§ DATA SUPPLIED
--------
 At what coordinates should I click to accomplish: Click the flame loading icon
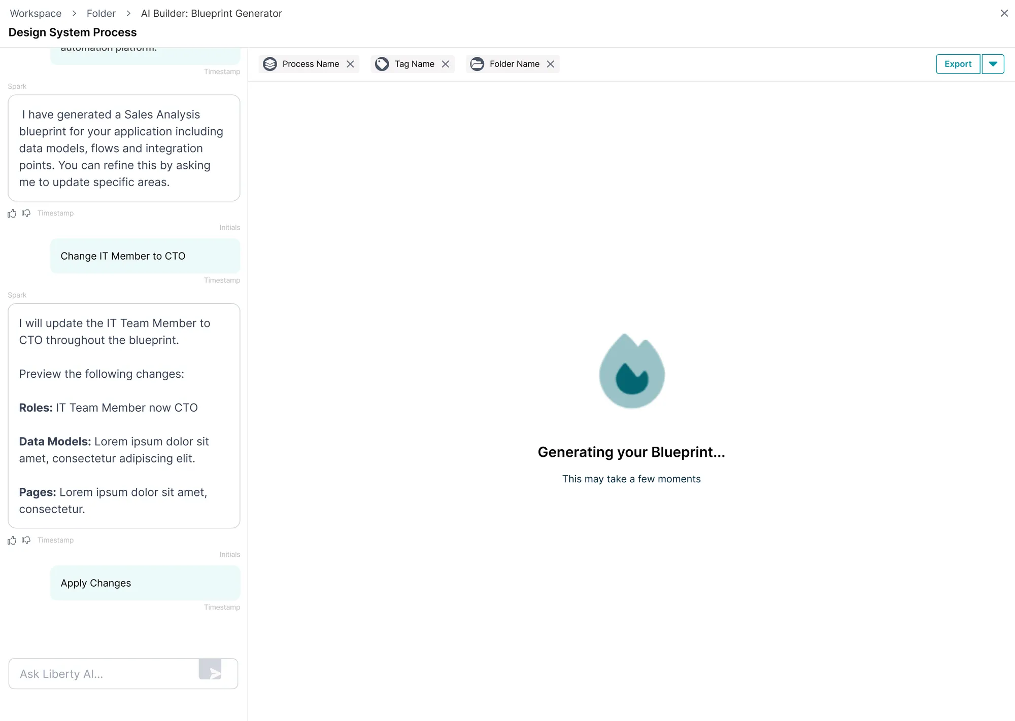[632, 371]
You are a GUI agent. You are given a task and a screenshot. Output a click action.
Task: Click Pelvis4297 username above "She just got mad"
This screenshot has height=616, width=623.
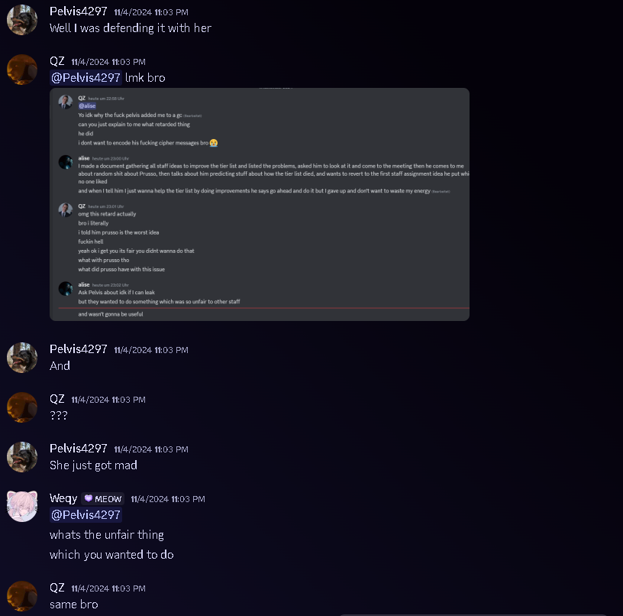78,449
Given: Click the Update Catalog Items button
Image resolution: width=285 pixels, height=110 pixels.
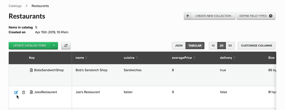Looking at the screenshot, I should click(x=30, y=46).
--------
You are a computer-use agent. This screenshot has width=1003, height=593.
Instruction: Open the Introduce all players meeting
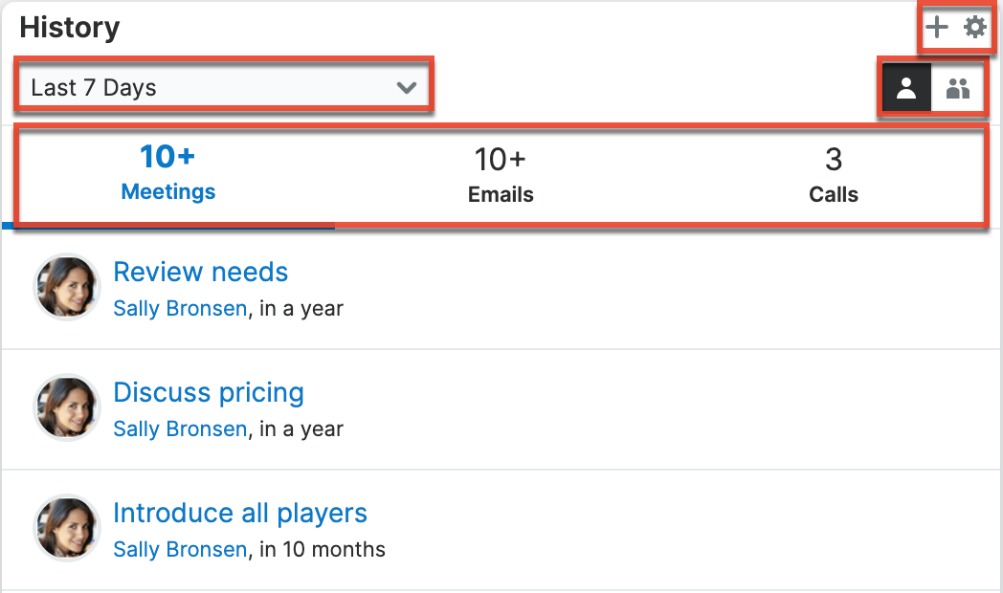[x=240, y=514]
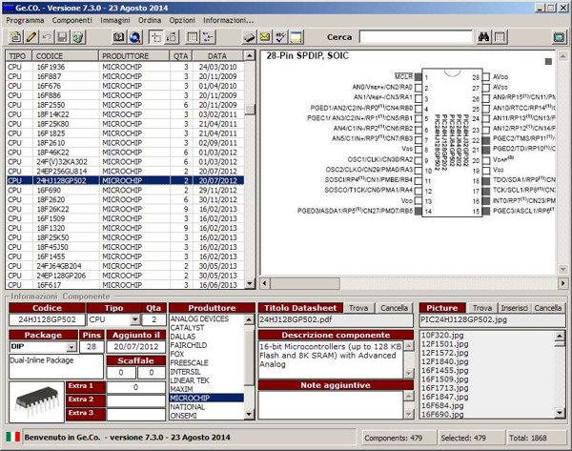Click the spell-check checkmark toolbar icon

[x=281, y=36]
--------
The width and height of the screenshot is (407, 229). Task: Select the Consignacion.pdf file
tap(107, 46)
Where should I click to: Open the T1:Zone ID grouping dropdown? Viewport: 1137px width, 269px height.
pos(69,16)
--------
This exercise needs every line of the listing that contains the word "agent".

§ RESULT OF THIS TASK
You are a GUI agent. You are given a task and a screenshot. Output a click action.
You are a computer-use agent. This screenshot has width=1003, height=593.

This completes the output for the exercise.